───── ФРАГМЕНТ ТЕКСТА ─────

Асексуальный человек?
или
Да здравствует культура


Видим ли мы себя со стороны? Освоились, свыклись, обвыклись с тем, в чем живем. Близкое сердцу и священное. Выросли из того и на том. Ностальгия. Попробуй только тронь! Укушу! Прилипшие как мухи к меду, мы забываем о священной родине внутри нас самих. А не к ней ли мы так боязко стремимся?

Понять себя, изменяться — видеть себя со стороны. Каждому бы из нас по иностранцу. Он видит нас такими, какими он не есть. Внешне. Но прозревает ли он и внутреннюю суть? С такими сомнениями я обратился к доктору Чи Жэню, который проездом был в нашей стране. При помощи его образа мыслей я пытался разобраться и в своих собственных.

— Наши закомплексованности не такая уж и плохая вещь, — говорил доктор Чи Жэнь. — Когда-нибудь из них мы сами вырастаем.

— А если не созреваем в их теплицах, топчемся на месте и не выходим за скорлупки никогда?

— Будь спокоен, из косточек вырастаем как пить дать. Другое дело, что этот процесс в себе и других иногда кажется слишком медленным. Сразу хочется так многого, но на что оно? Многое предвкушаешь, но всему свои место и срок. Будь терпелив к себе и другим. Ведь и по себе знаешь, что тело растет постепенно. Так и мы постоянно и постепенно вырастаем из тела, в котором оказываемся. Новые возможности, очередные потребности роста, движения и развития.

— Но хорошо. А как быть с закомплексованностями, зажимами, странностями?

— Они — элементарная защитная оболочка. Внешняя и внутренняя. Скорлупа и костяк. Пределы ограниченности, в которых осваиваемся и познаем те богатства и тайны, что даны нам в этих границах. У каждого своё. Свои гумус и гомункулус. Но у всех одна неудовлетворенность тем, что и чем мы есть, и она движет нами дальше. Рождаемся в том месте, в том времени и в той стране, из которых вырастаем.

— Неудовлетворенность — прекрасно сказано, и сексуальная тоже?

— Она одна. Пусть и назовем ее сексуальной, к смерти, к богу, к власти, к истине, к человечности, к справедливости, к благу, к тайне, к добру, к зачатию, детям, к единству, к личности, индивидуализации, к природе... Или как иначе. Стремление к познанию, раскрытию, развитию.

— К техническому?

— Все это лишь ступеньки к возможностям самого человека. Мы ничего не творим нового, все уже заложено в нас, и наше творение — раскрыть себя.

— Впрямь как протереть и распахнуть окошко?

— Тем-то наши творения и удивительны, что происходят исподволь. И всегда неожиданны для творца.

───── ИСХОДНЫЕ ДАННЫЕ ─────

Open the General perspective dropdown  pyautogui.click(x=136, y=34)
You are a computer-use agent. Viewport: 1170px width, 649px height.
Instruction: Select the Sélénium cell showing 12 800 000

─────

### УСЛОВИЕ ЗАДАНИЯ
Перепишите ту часть фрагмента, что открывается словами «Видим ли мы» и завершается словами «в своих собственных.», поменяв в ней «иностранцу» на «чужеземцу».

### ОТВЕТ
Видим ли мы себя со стороны? Освоились, свыклись, обвыклись с тем, в чем живем. Близкое сердцу и священное. Выросли из того и на том. Ностальгия. Попробуй только тронь! Укушу! Прилипшие как мухи к меду, мы забываем о священной родине внутри нас самих. А не к ней ли мы так боязко стремимся?

Понять себя, изменяться — видеть себя со стороны. Каждому бы из нас по чужеземцу. Он видит нас такими, какими он не есть. Внешне. Но прозревает ли он и внутреннюю суть? С такими сомнениями я обратился к доктору Чи Жэню, который проездом был в нашей стране. При помощи его образа мыслей я пытался разобраться и в своих собственных.